Silvia Vacca è una designer italiana che ha realizzato la copertina dell'ultimo disco di Phil Manzanera (leggi la nostra intervista) intitolato "Live at the Curious Festival".

La graphic designer italiana ha dimostrato come alcune eccellenze italiane riescano a farsi notare e apprezzare nel panorama mondiale grazie alla fantasia, all'abilità, alla professionalità  e alla creatività tipiche di noi italiani.

L'abbiamo contattata e le abbiamo rivolto alcune domande alle quali Sivia ha riposto con grande diposnibilità:

 

Laurea in archeologia, disegnatrice, graphic designer, illustratrice. Può raccontarci chi è Silvia Vacca?

"Sono tutto questo! Ho lavorato come archeologa per molti anni, successivamente ho studiato per diventare anche graphic designer. Le linee pulite, l’equilibrio,  la forza dell’arte classica, sono tutti fattori che ispirano la mia sensibilità da graphic designer moderno. Sono perennemente ispirata dall’arte greca e romana e, in qualsiasi cosa io faccia, vi è sempre un po’ di essa dentro."

Lei ha creato la copertina dell’ultimo disco di Phil Manzanera. Può raccontarci che tipo di esperienza è stata?

"Originariamente, sono stata ispirata dall’iconico ritratto di Phil Manzanera contenuto nel primo omonimo album dei Roxy Music del 1972, un album che ha cambiato la storia della musica. Ho così ridisegnato l’immagine in un nuovo stile, cercando con le moderne tecnologie, di rendere omaggio all’intramontabilità  di questi grandi musicisti."

Come è nata l’opportunità di lavorare con un grande musicista come Manzanera? Ha avuto l’occasione di incontrarlo?

"Sono una grandissima fan dei Roxy Music, quindi è stato un vero onore quando Phil Manzanera mi ha chiesto di disegnare la copertina del suo disco. Non ho avuto ancora la possibilità di incontrarlo di persona purtroppo, ma nella nostra corrispondenza online è stato uno dei musicisti più cortesi con i quali ho avuto il piacere di confrontarmi."

Ci può dare un suo parere sul suo ultimo disco, quello per cui lei ha ideato la copertina, intitolato “Live at the Curious Festival”?

"Lo adoro. Phil dà una nuova svolta a molte canzoni classiche dei Roxy Music, perciò penso che la mia interpretazione del suo ritratto calzi molto bene con la musica."

Nel suo portfolio sono presenti molti interessanti lavori che hanno come protagonisti grandi musicisti come Prince, Brian Ferry, Freddie Mercury e molti altri. Che rapporto ha con la musica e qual è il suo genere e artista preferito?

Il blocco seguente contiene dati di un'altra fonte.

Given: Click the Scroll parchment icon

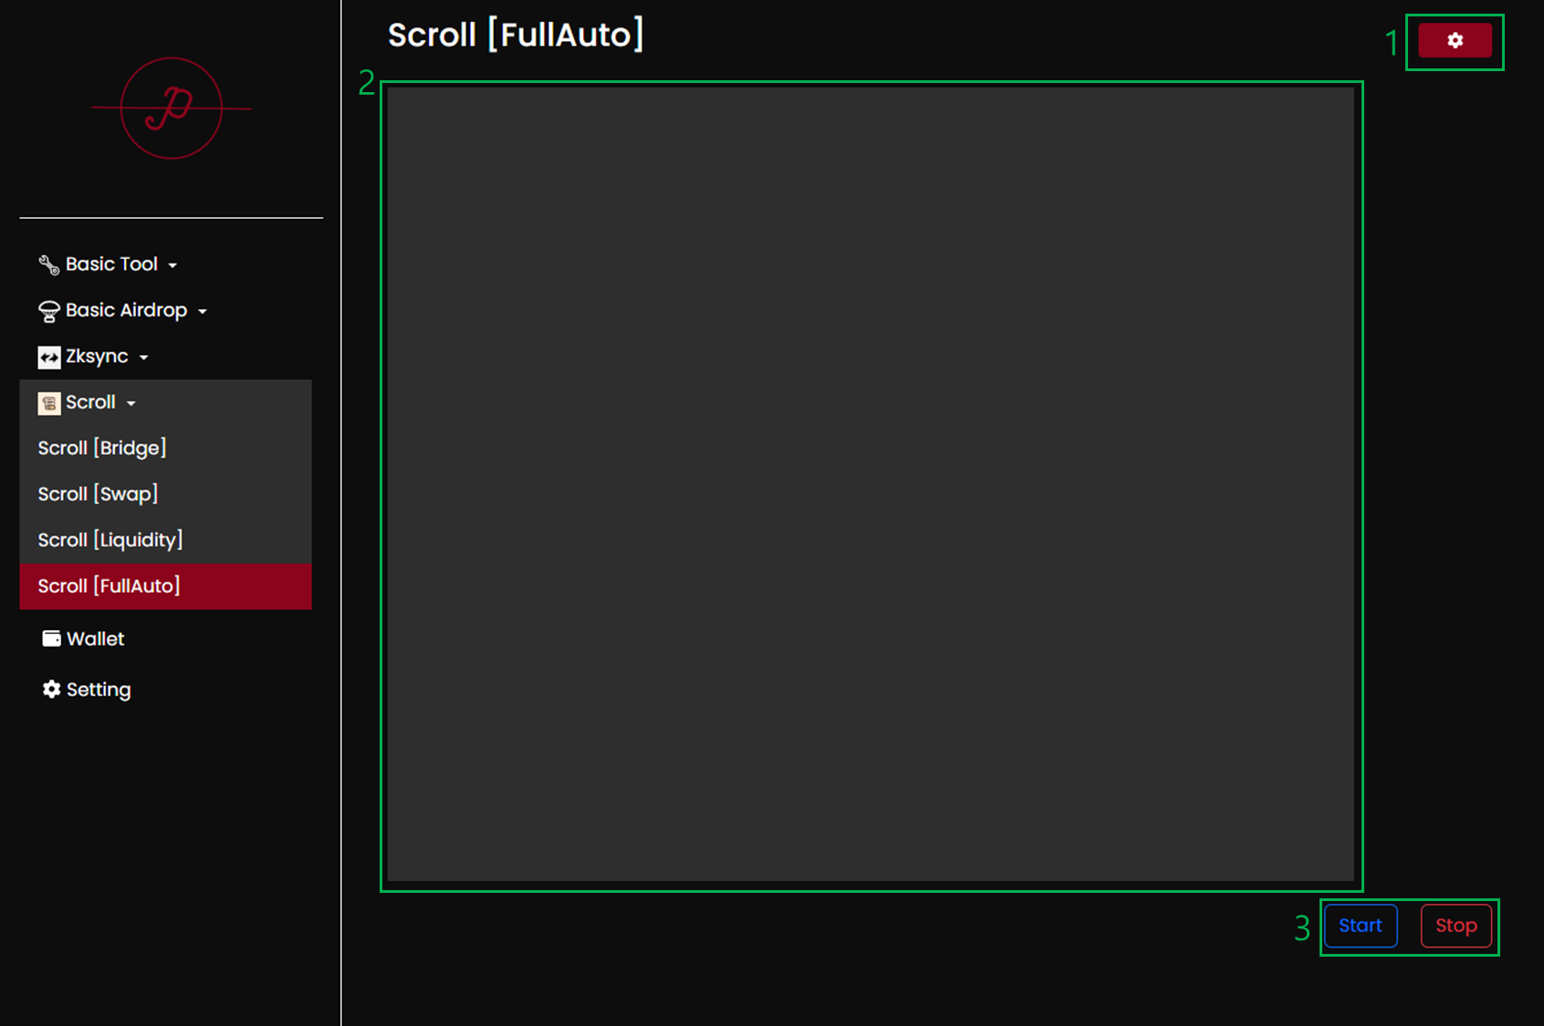Looking at the screenshot, I should tap(48, 403).
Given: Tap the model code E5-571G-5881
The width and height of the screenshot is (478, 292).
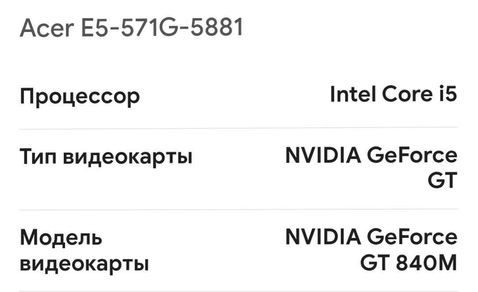Looking at the screenshot, I should pyautogui.click(x=162, y=28).
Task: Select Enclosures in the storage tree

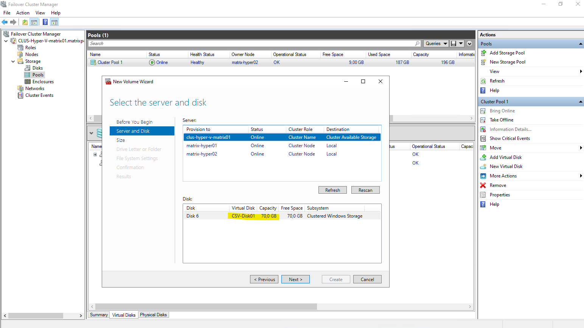Action: (43, 82)
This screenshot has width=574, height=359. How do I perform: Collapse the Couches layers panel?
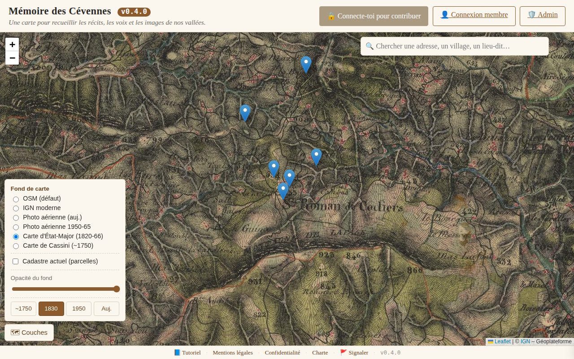[29, 333]
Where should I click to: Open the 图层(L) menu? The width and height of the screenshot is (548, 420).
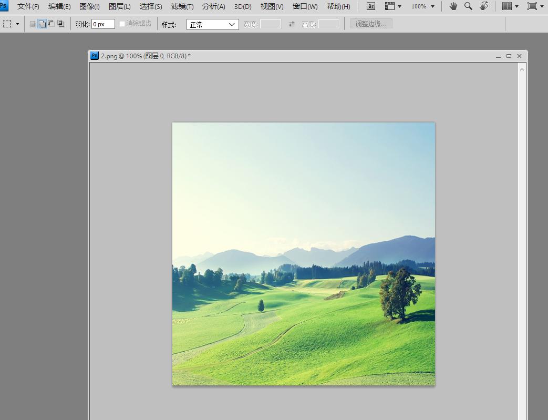point(120,6)
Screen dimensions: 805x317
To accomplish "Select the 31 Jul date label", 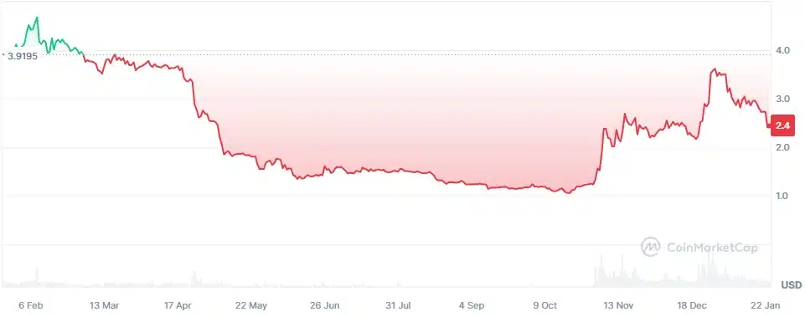I will [398, 305].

"Mi piacciono tutti i tipi di musica, ma credo che quella degli anni 70 e 80 sia speciale perché fu un periodo di grande innovazione e coraggio. I Roxy Music furono la prima band ad unire arte e musica, creando un fantastico connubio, e Bryan Ferry continua ad essere un innovatore, nella musica e nella moda. Per questa ragione, i Roxy Music ed in particolar modo Bryan Ferry, ispirano la mia arte."

Che progetti ha per il futuro?

"Ho appena terminato un lavoro per il programma televisivo “Ulisse il piacere della scoperta”, di Alberto Angela. Ho creato alcune elaborazioni grafiche per la puntata sulla Gioconda. Ora sto realizzando la copertina del prossimo disco del sassofonista Marco Zurzolo e intanto continuo la mia serie di ritratti di rockstars: ho in programma di esporli in un futuro prossimo."